__Description of the task__:
What's needed is an exact copy of the lines from the one that contains "Task: Click the Next button" to the end of the data below, leaving the pictures out.

Stored entries:

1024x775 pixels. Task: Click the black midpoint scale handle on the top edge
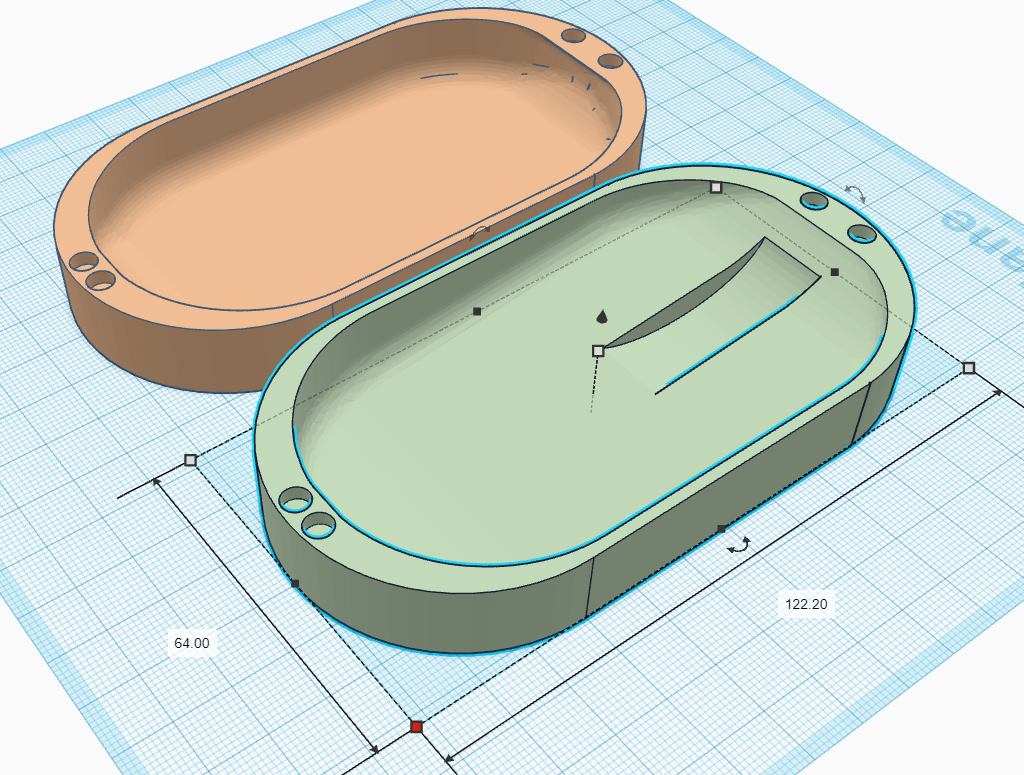[478, 311]
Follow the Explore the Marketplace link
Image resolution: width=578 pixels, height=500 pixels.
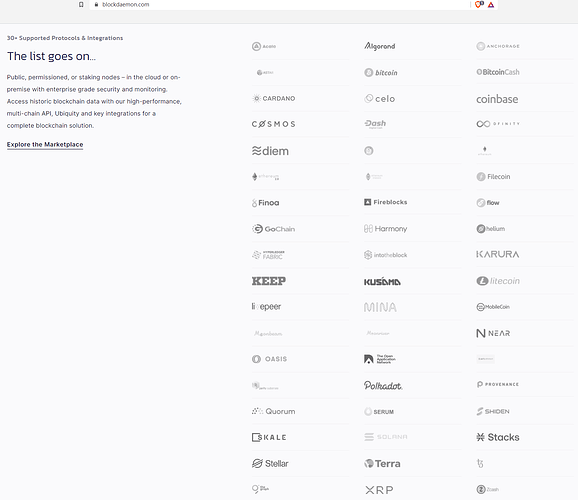45,145
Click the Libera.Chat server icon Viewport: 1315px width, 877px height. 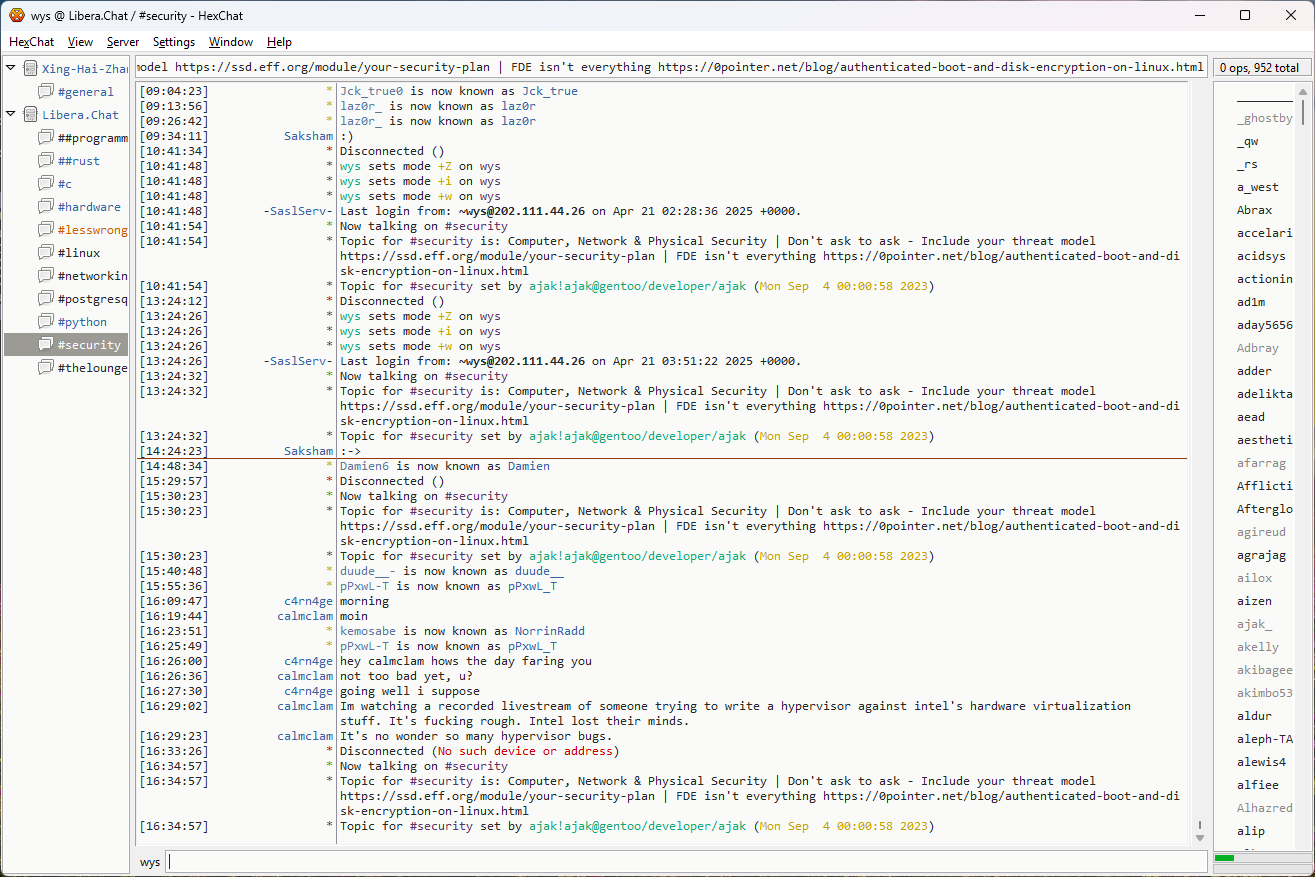(30, 115)
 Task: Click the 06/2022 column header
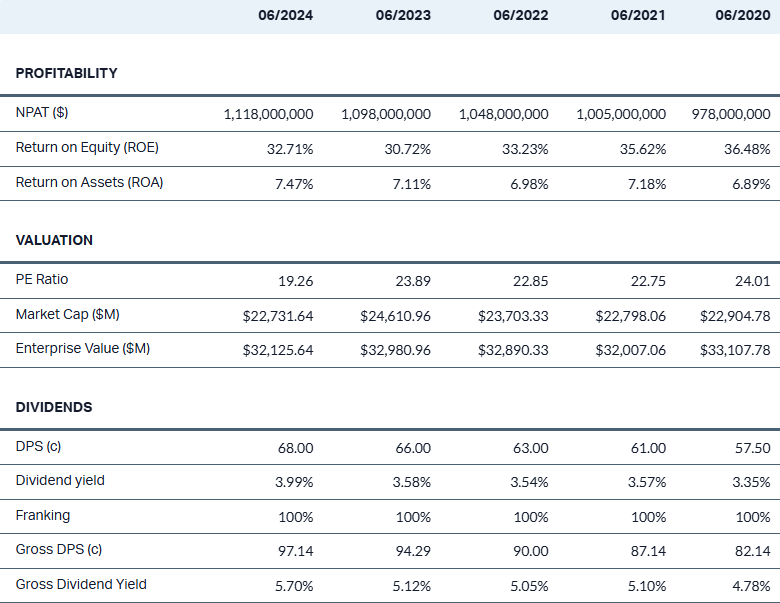pos(520,16)
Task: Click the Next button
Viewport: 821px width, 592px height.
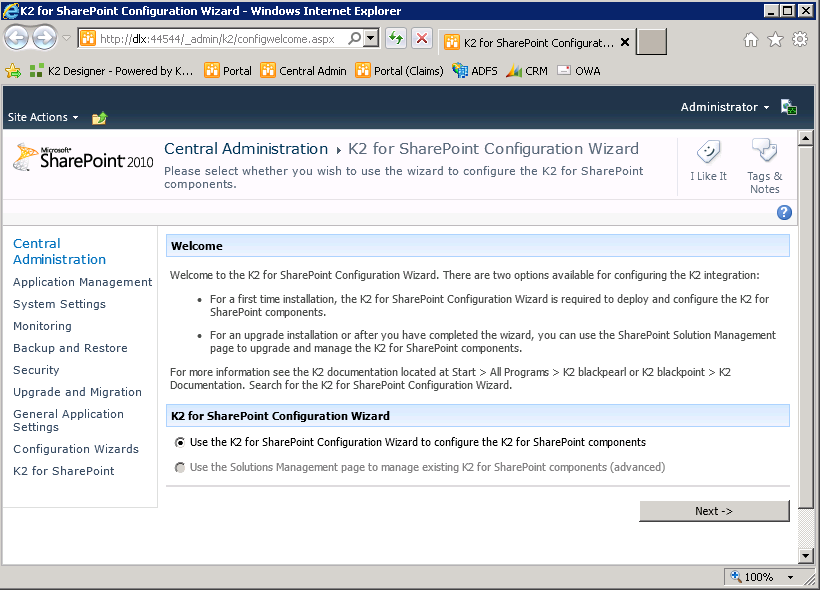Action: (713, 510)
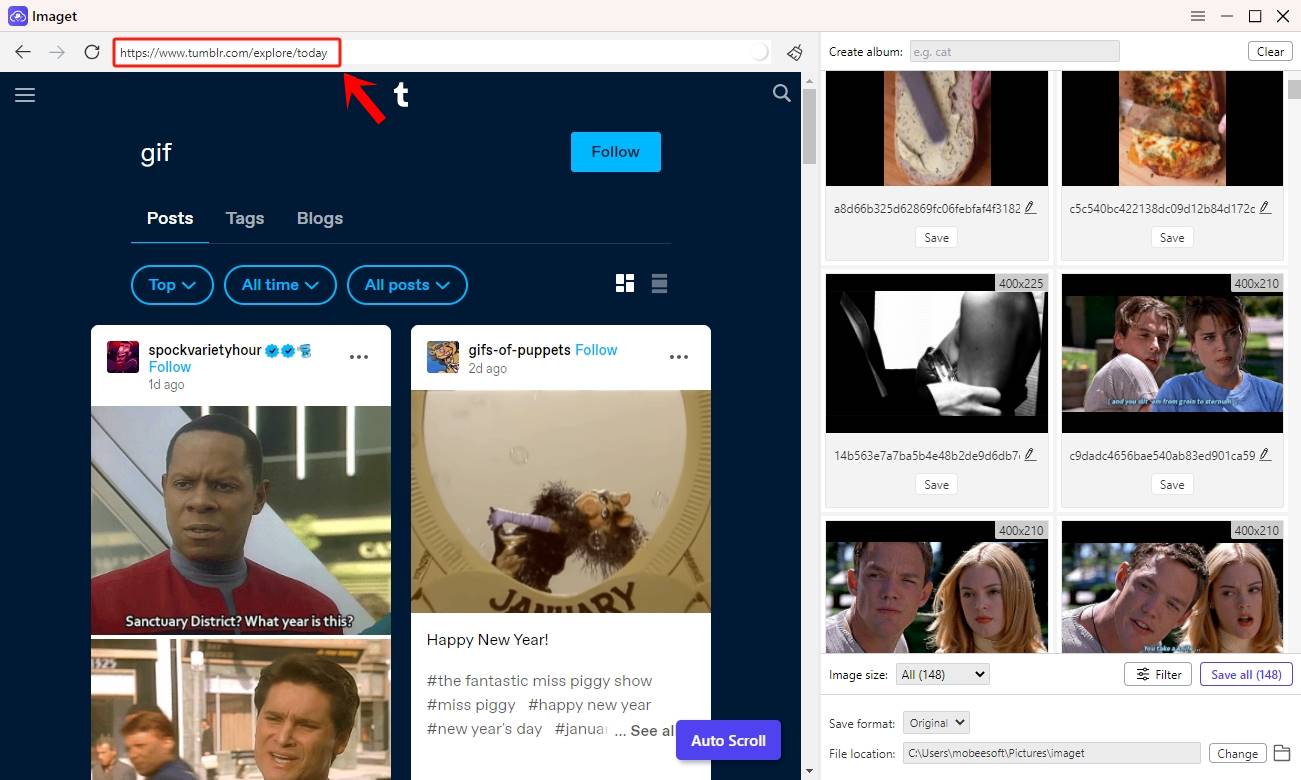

__Output of the task__:
Task: Click the Next button
Viewport: 821px width, 592px height.
Action: (713, 510)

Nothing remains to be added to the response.